Moreover, the LLM/AI Security checks available in middleBrick can identify whether debug or administrative endpoints in Chi responses leak system or zone information through prompts or outputs. For instance, if an LLM-integrated service echoes route metadata or configuration in natural language responses without sanitization, it may unintentionally disclose details that facilitate further attacks. The scanner’s Inventory Management and Data Exposure checks help surface such exposures by correlating runtime behavior with OpenAPI specifications, including $ref resolution across complex schemas. This is particularly relevant when API documentation is auto-generated and includes references to internal Chi handlers that should never be publicly routable.
Api Keys-Specific Remediation in Chi — concrete code fixes
Securing Chi endpoints that rely on API keys requires precise validation, scoping, and isolation between public and internal routes.
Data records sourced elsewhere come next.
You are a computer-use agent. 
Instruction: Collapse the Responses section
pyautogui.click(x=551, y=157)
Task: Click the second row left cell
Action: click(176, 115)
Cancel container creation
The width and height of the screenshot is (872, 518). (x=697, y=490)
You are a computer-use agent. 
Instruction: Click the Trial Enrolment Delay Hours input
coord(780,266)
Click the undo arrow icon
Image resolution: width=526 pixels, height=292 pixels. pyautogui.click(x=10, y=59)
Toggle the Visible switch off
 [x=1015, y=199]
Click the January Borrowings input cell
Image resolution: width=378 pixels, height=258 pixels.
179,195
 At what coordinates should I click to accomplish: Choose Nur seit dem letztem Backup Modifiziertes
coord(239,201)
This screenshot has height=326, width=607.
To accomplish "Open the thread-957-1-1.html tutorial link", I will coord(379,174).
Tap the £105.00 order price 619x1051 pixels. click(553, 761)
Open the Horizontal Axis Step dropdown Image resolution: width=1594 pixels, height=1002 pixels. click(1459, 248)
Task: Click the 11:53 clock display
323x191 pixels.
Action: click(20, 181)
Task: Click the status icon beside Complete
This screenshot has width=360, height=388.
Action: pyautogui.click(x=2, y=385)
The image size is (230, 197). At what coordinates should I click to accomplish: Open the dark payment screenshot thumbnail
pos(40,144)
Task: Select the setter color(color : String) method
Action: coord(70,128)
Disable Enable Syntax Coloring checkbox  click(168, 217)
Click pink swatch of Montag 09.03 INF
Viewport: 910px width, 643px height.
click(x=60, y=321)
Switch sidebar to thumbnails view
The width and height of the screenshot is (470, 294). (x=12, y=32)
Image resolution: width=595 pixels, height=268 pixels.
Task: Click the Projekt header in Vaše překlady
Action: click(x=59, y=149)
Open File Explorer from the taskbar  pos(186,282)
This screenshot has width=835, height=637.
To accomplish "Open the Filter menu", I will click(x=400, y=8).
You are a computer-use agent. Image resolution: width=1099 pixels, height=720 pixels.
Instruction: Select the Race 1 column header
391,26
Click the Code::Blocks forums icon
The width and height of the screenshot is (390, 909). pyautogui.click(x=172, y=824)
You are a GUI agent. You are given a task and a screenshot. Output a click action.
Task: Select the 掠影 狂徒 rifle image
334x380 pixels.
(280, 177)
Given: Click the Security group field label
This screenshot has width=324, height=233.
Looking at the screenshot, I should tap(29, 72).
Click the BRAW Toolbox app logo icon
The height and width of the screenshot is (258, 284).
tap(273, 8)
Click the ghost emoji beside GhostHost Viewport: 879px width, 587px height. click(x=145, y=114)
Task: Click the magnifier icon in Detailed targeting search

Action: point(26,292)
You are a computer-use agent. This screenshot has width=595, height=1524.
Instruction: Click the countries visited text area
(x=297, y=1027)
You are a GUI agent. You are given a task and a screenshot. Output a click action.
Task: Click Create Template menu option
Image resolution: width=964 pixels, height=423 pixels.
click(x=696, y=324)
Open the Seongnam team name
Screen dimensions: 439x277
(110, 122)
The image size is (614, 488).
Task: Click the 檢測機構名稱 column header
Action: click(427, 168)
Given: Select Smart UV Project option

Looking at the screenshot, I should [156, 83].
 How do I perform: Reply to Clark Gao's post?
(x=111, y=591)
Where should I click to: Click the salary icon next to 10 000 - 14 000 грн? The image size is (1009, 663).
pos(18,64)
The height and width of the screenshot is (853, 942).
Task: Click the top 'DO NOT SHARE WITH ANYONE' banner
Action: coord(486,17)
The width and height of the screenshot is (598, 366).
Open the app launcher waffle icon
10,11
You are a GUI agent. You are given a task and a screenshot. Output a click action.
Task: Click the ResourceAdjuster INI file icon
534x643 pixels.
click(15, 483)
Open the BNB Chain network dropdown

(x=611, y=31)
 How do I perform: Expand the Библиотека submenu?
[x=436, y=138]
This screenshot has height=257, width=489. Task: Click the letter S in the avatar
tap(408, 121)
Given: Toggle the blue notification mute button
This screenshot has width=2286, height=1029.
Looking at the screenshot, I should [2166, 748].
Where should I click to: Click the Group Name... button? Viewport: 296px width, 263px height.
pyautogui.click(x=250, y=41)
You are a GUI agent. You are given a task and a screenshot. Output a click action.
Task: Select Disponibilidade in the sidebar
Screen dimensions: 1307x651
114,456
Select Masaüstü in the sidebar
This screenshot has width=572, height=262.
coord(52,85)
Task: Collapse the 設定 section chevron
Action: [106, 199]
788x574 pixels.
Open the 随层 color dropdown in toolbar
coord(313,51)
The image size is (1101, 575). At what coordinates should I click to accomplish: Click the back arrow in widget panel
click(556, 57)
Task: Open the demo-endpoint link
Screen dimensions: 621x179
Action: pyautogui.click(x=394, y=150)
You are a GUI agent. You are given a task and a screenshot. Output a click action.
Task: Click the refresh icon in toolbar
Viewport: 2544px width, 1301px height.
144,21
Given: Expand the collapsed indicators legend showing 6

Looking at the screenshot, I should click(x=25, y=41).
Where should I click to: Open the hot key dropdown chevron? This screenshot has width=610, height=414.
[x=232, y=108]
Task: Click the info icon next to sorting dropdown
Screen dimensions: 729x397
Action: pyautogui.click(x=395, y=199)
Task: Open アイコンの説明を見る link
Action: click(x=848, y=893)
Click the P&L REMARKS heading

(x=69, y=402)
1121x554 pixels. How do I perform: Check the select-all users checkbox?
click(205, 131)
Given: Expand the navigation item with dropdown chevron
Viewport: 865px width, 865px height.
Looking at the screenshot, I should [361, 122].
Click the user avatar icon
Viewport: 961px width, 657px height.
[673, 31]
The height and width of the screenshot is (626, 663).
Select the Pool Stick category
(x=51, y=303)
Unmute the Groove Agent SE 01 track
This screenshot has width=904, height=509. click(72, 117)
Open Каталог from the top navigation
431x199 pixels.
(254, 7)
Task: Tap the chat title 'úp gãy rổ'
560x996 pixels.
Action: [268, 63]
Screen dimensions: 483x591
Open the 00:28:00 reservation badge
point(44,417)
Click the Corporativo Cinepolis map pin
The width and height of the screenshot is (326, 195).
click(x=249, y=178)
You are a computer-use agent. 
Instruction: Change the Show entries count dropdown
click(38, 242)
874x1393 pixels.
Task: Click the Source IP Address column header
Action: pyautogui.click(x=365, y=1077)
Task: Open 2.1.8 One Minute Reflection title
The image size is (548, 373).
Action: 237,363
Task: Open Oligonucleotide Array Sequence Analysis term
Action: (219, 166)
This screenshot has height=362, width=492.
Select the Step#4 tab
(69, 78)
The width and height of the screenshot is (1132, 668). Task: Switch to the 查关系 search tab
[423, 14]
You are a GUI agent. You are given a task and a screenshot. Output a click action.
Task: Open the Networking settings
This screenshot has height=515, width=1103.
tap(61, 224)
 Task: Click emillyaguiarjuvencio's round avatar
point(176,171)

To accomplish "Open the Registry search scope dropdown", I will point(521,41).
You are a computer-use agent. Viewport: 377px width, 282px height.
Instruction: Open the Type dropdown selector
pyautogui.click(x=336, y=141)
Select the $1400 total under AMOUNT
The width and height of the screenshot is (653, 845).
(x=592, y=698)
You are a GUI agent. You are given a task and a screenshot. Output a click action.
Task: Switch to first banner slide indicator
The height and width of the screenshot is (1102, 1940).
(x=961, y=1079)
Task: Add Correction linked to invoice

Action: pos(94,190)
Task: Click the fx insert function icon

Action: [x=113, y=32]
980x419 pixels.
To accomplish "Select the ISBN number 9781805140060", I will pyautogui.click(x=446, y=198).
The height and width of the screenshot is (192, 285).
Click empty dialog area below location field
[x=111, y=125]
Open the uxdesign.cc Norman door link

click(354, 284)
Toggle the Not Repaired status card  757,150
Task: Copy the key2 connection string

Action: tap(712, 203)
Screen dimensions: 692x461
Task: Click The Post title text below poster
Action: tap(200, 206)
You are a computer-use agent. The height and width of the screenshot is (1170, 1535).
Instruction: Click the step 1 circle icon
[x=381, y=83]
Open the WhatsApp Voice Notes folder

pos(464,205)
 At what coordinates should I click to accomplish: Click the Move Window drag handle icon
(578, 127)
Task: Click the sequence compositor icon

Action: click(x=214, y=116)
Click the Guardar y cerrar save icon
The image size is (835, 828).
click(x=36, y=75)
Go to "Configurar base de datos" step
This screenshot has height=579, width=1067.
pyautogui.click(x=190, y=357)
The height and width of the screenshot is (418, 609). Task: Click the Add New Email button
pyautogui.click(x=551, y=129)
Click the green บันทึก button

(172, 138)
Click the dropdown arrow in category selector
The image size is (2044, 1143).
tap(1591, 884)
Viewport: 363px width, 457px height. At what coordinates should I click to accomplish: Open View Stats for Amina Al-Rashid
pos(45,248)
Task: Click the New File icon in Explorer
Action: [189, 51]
Below are concrete code examples demonstrating how to implement robust API key checks in a Chi application.
1. Define a middleware that validates API keys against an allowlist
open System
open Microsoft.AspNetCore.Http
open Microsoft.Extensions.Logging
let apiKeyValidator (allowedKeys: Set<string>) (next: HttpFunc -> HttpContext -> HttpFuncResult) (ctx: HttpContext) =
match ctx.Request.Headers.TryGetValue("X-API-Key") with
| true, keyValue when allowedKeys.Contains(keyValue.ToString()) -
-> next ctx
| _ -
-> ctx.SetEndpoint(AuthorizationEndpoint()) // custom endpoint for 401
>= { statusCode = 401; body = "Unauthorized" } |> Task.FromResult
2. Use the middleware only on internal routes, not globally
let internalZoneHandler (ctx: HttpContext) =
task {
let zoneData = retrieveZoneDataInternal()
return Results.Json(zoneData) |> ctx.Response.WriteAsync
}
let app = Application()
app.UseRouting()
// Public endpoints: no API key required
app.MapGet("/health", fun ctx _ -
> Results.Ok("Healthy"))
.AllowAnonymous()
// Internal endpoint: protected by API key
app.MapGet("/internal/dns/zone", internalZoneHandler)
.AddMiddleware apiKeyValidator ["abc123"; "def456"] // replace with secure store
app.Run()
3. Avoid embedding keys in logs or error messages
let secureLogger (msg: string) (ctx: HttpContext) =
let safeMsg = msg.Replace(ctx.Request.Headers.["X-API-Key"].ToString(), "[REDACTED]")
logger.LogInformation(safeMsg)
4. Scope keys by origin and enforce tight rotation
Store API keys in a secure vault and rotate them regularly. Use environment variables or a dedicated secrets provider instead of hardcoding them in configuration files. Combine API key validation with network-level firewall rules to restrict DNS zone transfer requests to known secondary servers only.
5. Validate OpenAPI specs to ensure internal routes are not exposed
Ensure generated OpenAPI documents do not include internal Chi routes. Use document filtering to remove paths that should remain internal. middleBrick’s OpenAPI/Swagger spec analysis can help verify that $ref resolutions do not inadvertently expose sensitive handlers.
6. Enable middleware for rate limiting and monitoring
app.UseMiddleware(fun next ctx -
// rate limiting logic here
())
This reduces the risk of enumeration attacks that probe multiple keys or endpoints.